Por Catalina Aldana
Cuando pienso en el sentido que la Navidad solía tener, a mi mente vienen con nostalgia esas constantes imágenes de las películas que todos solíamos ver en la infancia, nieve, familia felices abriendo regalos, la fotografía perfecta de lo que la Navidad en el primer mundo debería ser; la vana idea que los estereotipos suelen vendernos sobre lo que es ideal. Pero entonces surge en mi cabeza la siguiente pregunta, ¿qué significa verdaderamente la Navidad?

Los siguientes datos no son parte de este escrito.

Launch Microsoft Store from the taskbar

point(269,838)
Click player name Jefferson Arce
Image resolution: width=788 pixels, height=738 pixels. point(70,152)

Para el antiguo calendario romano era el día del cumbre de las fiestas cuando llegaba el solsticio de invierno, para cristianismo la conmemoración del nacimiento de Cristo, y para mí la Navidad en estos momentos se asemeja más a las palabras de Bart Simpson: “Estamos olvidando el verdadero significado de la navidad: el nacimiento de Santa Claus”
Desde que llegué a Canadá la esencia de la “época más linda del año” se ha convertido en una celebración, fría, lejana, distante, vacía en cierta medida, rodeada de nieve, frió, bolsas llenas y bolsillos vacíos; no solo por la melancolía y nostalgia de estar lejos de casa; si no porque tal vez en esta época del año, me resulta complicado hallar el verdadero sentido de lo que realmente se trata de celebrar. Creo, he alcanzado el peligroso punto de inferencia.
Ese peligroso punto a cual se llega cuando las cosas pierden sentido y trascendencia, cuando entonces
simplemente se ve el reflejo de esta sociedad primermundista en la cual nos dejamos envolver desenfrenadamente por la auto indulgencia y simplemente nos limitamos a vivir en la falsa seguridad que nos producen nuestros centros comerciales :utópicas fortalezas, con vitrinas llenas de sueños y aparadores repletos de fantasías, que por una módica suma pretenden hacer el invierno menos hostil, en donde intercambiamos dinero por la falsa ilusión de felicidad que lo material nos produce en nuestra adiestrada y consumista mente.
La percepción de esta perfecta sociedad del país del primer mundo; la cual inconscientemente tratamos de emular de manera casi enfermiza para no sentir que hacemos parte de ese rezago socio-cultural por provenir de un país tercermundista; nos hace querer ser parte de esa foto de la cena navideña donde los sonrientes rostros con delicadas facciones de pálida tez y mejillas rosadas se plasman, los mismos que mágicamente parecieran abrazar esos sueños suburbanos de lo que la felicidad debería parecerse. Desde mi experiencia personal, nada más lejano a la felicidad, simplemente es la imagen de un estereotipo impuesto, subproducto de nuestra sobre-exposición al mercado del consumismo; que nos quiere hacer pensar; ideales de falsa perfección y pseudo libertad.
En el caso colombiano la Navidad cuando la comparamos con Canadá, es algo más familiar, con tradiciones muy arraigadas con una naturaleza menos consumista ;sospecho’ por la falta de poder adquisitivo, pero a su vez creo nos vamos a extremos, donde la alegría se torna amarga por irresponsabilidad de unos cuantos y las fiestas pasan a ser un acto donde el sentido común es el gran ausente; el estupor colectivo, por la emoción de estar con nuestros seres queridos se convierte en caos mezclado con alcohol, ruido y falta de conciencia al actuar; y eso tampoco es a lo que la felicidad ni el sentido de la navidad se parecen.
Entonces de nuevo pienso en cual es el sentido de la navidad; y a mí vienen imágenes de niños felices y padres viviendo a través de sus ojos esa ilusión del regalo prometido, de las cartas en el pesebre y los regalos debajo del árbol. Familia reunidas en torno a la mesa dando gracias por lo favores recibidos por la oportunidad de estar juntos, pese a las adversidades; esa gratitud que es universal que no conoce fronteras el sentirse en paz, amor y armonía. Y entonces pienso en mis padres y que esta será la cuarta Navidad en que yo no estaré en casa y como hace cuatro años en esta Navidad también me acostare a dormir temprano, sabiendo que al otro día probablemente tendré que ir a trabajar.